Côté diplomatie, l’amiral Marin Gillier joue lui aussi un rôle important. Après avoir effectué presque toute sa carrière dans les commandos, il dirige depuis août 2013 la direction de la coopération de sécurité et de défense, qui est un des départements stratégiques du Quai d’Orsay. Grand spécialiste de la piraterie maritime, qui sévit dans le golfe de Guinée, où la France entretient depuis 1990 la mission Corymbe, il se déplace beaucoup en Afrique ; il est régulièrement reçu par les différents chefs d’État des pays les plus sensibles. Comme ses deux prédécesseurs à ce poste politico-militaire, il avance les pions de la France en Afrique et négocie en coulisses de nouveaux accords de Défense. Il a succédé au général Bruno Clément-Bollée, qui a notamment servi au Tchad, en Centrafrique et au Sénégal, puis a commandé l’opération Licorne en Côte d’Ivoire en 2007 et 2008, et au général Emmanuel Beth qui eut une grande influence en Afrique.

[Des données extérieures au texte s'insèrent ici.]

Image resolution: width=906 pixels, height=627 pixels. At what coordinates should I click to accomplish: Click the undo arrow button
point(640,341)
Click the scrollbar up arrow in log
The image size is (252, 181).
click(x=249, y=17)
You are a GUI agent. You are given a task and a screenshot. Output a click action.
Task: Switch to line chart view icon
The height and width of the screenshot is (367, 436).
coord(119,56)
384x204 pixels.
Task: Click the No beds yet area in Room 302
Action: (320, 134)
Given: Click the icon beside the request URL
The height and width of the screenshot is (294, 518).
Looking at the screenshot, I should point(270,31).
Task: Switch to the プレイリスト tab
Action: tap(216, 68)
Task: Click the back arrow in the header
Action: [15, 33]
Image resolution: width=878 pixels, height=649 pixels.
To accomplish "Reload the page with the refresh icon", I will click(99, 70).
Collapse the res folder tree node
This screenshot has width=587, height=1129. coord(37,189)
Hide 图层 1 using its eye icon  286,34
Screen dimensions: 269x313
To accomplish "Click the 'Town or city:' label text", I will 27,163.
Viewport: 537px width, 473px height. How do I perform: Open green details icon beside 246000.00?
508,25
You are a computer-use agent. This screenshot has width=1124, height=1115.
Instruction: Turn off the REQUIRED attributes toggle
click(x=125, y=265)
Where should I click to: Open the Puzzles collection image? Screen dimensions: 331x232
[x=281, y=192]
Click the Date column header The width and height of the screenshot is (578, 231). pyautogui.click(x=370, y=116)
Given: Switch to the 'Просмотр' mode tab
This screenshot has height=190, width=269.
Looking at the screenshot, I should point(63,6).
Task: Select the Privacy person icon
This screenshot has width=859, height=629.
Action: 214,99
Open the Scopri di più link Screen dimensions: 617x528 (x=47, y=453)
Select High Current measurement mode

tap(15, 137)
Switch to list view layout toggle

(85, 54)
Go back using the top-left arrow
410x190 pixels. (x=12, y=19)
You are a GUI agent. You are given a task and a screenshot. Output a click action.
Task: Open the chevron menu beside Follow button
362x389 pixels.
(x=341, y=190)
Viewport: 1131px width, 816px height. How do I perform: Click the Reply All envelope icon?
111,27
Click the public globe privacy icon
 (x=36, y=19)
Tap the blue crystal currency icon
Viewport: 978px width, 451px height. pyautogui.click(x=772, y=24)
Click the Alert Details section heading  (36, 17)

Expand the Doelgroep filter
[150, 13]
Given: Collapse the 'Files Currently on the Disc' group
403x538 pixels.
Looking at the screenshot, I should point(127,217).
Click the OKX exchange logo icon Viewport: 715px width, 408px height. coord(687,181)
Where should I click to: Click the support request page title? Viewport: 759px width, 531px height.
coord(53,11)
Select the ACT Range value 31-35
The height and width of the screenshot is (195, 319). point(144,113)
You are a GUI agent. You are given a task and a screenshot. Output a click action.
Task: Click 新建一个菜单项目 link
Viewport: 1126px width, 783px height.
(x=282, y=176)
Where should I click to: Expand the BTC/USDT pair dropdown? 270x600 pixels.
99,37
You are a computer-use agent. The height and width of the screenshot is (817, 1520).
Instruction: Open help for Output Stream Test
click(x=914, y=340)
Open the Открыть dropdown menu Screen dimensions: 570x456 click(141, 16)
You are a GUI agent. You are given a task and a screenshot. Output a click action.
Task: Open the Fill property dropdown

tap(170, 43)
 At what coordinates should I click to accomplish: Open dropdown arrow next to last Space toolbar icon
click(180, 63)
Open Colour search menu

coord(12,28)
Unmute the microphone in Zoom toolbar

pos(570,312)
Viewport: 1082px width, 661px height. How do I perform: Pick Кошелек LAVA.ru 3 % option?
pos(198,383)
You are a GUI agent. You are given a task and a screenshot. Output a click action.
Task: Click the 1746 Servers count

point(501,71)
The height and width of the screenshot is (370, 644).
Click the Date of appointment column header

Premier patron de l’opération Licorne en octobre 2002, puis à la tête du CPCO à l’État-major des Armées lors de la grave crise franco-ivoirienne de novembre 2004, ce légionnaire-parachutiste finira sa carrière comme ambassadeur de France au Burkina Faso, de 2010 à 2013. Son frère, le général Frédéric Beth assuma, quant à lui, deux postes stratégiques à un moment clé où la France se retrouve confrontée aux prises d’otages d’AQMI au Sahel : à la tête du COS de 2009 à 2011 (avec le déploiement fort discret au départ de forces spéciales fran- çaises en Mauritanie, au Burkina Faso et au Niger dans le cadre de l’opération Sabre), puis comme numéro deux de la DGSE jusqu’au 31 août. Un poste ultrasensible que vient de reprendre le général Jean-Pierre Palasset après avoir commandé pendant un an, de son QG de N’Djaména, l’opération Barkhane qui a porté de sérieux coups aux dispositifs logistiques des djihadistes dans toute la bande sahélo-saharienne.